Records from a dataset:

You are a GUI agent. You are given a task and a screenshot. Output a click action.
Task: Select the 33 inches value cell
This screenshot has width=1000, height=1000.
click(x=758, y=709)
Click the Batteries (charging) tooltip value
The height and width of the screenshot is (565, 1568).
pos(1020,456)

Task requirements: The records above should be restated exactly, line for line.

Response:
You are a GUI agent. You are given a task and a screenshot. Output a click action.
Task: Select the 33 inches value cell
This screenshot has width=1000, height=1000.
click(x=758, y=709)
Click the Batteries (charging) tooltip value
The height and width of the screenshot is (565, 1568).
pos(1020,456)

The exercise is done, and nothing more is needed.